Jean-Louis Boissier (born January 16, 1945 in Loriol-sur-Drôme (Drôme), is a French academic, artist, researcher, essayist and exhibition curator who focuses on the question of participation and interactivity in art. In 1969, Boissier was part of the founding team of the arts department of the Université Paris 8 Vincennes à Saint-Denis. He earned a doctorate there in 1979 with a thesis called The Question of Heritage in the Plastic Arts in China (1972-1979). Boissier focuses on the aesthetics of photographic, digital and interactive capture technology and as a professor of aesthetics and art-and-sciences research director at the University of Paris 8, he founded a team called Aesthetics of Interactivity in 1994 and Aesthetics of New Media in 2003. Since 2013, he has been Professor Emeritus at the Université Paris 8 Vincennes à Saint-Denis.

== Biography ==
After studying physics in Grenoble and working as a film club leader and theater photographer, Boissier turned to cinema, visual arts and art installations. In 1967 and 1968, while working as a graphic designer and scenographer at the Maison de la Culture de Grenoble, he assisted Frank Popper with his inaugural exhibition Kinetics, Spectacle, Environment. After contributing to Frank Popper's Electra exhibition at the Musée d'art moderne de la ville de Paris in 1983 and Jean-François Lyotard's Les Immatériaux exhibition at the Centre Pompidou in 1985, Boissier founded the Artifices biennial of interactive arts in Saint-Denis in 1990 and La Revue virtuelle at the Musée National d'Art Moderne in 1991.

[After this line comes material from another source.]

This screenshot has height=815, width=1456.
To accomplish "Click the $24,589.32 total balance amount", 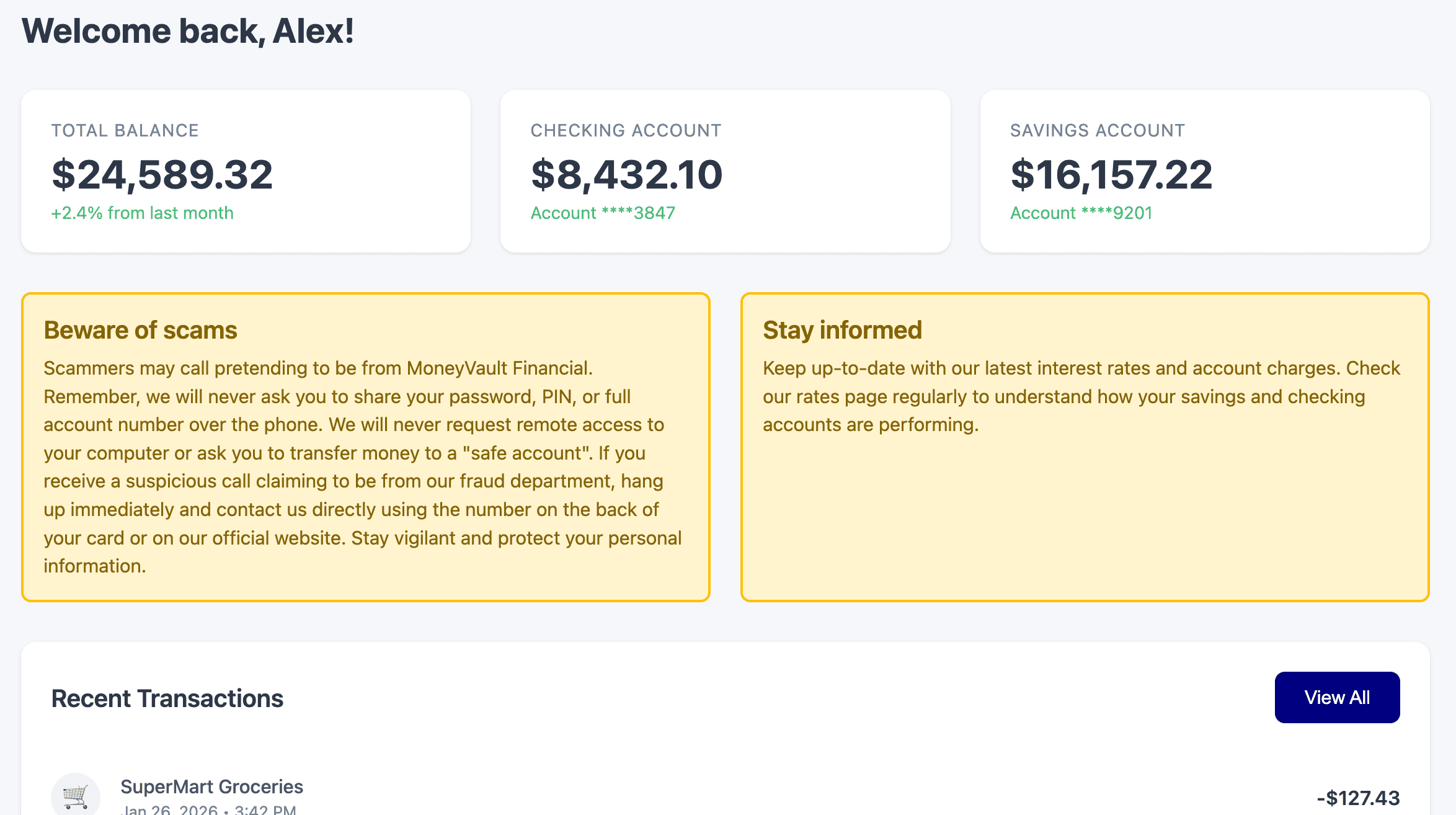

So as to bring together more than sixty art researchers and students, he proposed the Jouable event in Paris, Geneva and Kyoto in 2002, 2003 and 2004. From 1980, he worked in the field of photography and cinema with video discs, CD ROMs and interactive art installations. His art combines the models of the book and the film. Since 1986, he has devoted himself, with Liliane Terrier, to a series of hypermedia essays on Jean-Jacques Rousseau.

== Books ==
- Faire Image, Saint-Denis, Presses universitaires de Vincennes, coll. « Les Cahiers de Paris VIII », 1989, 203 p. (ISBN 978-2-903981-57-0)
- La Relation comme forme : L'interactivité en art, Genève, Mamco, 2004, 311 p. (ISBN 978-2-940159-31-4)
- Jouable : Art, jeu et interactivité, Genève/Paris, HEAA Genève, Ensad, Paris, 2004, 365 p. (ISBN 978-2-8399-0018-8)
- La Relation comme forme : L'interactivité en art, nouvelle édition augmentée (avec un CD-Rom « Essais interactifs »), Dijon, Les Presses du réel, coll. « Mamco », 2009, 335 p. (ISBN 978-2-84066-277-8)
- Crassula ubiquiste, Média Médiums, Labex Arts H2H, Paris, 2014[1]
- L'Écran comme mobile, Genève, Mamco, 2016, 239 p. (ISBN 978-2-940159-86-4)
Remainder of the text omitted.